### EXERCISE DATA
<<<<

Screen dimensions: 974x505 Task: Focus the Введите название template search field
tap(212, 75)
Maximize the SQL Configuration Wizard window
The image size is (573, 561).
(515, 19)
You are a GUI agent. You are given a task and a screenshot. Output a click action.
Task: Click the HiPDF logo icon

>>>>

### WHAT THE TASK ASKS
Everything from the line with "You are a GUI" down to the final line above is to be retyped exactly. Leave the earlier lines out.

### EXERCISE OUTPUT
You are a GUI agent. You are given a task and a screenshot. Output a click action.
Task: Click the HiPDF logo icon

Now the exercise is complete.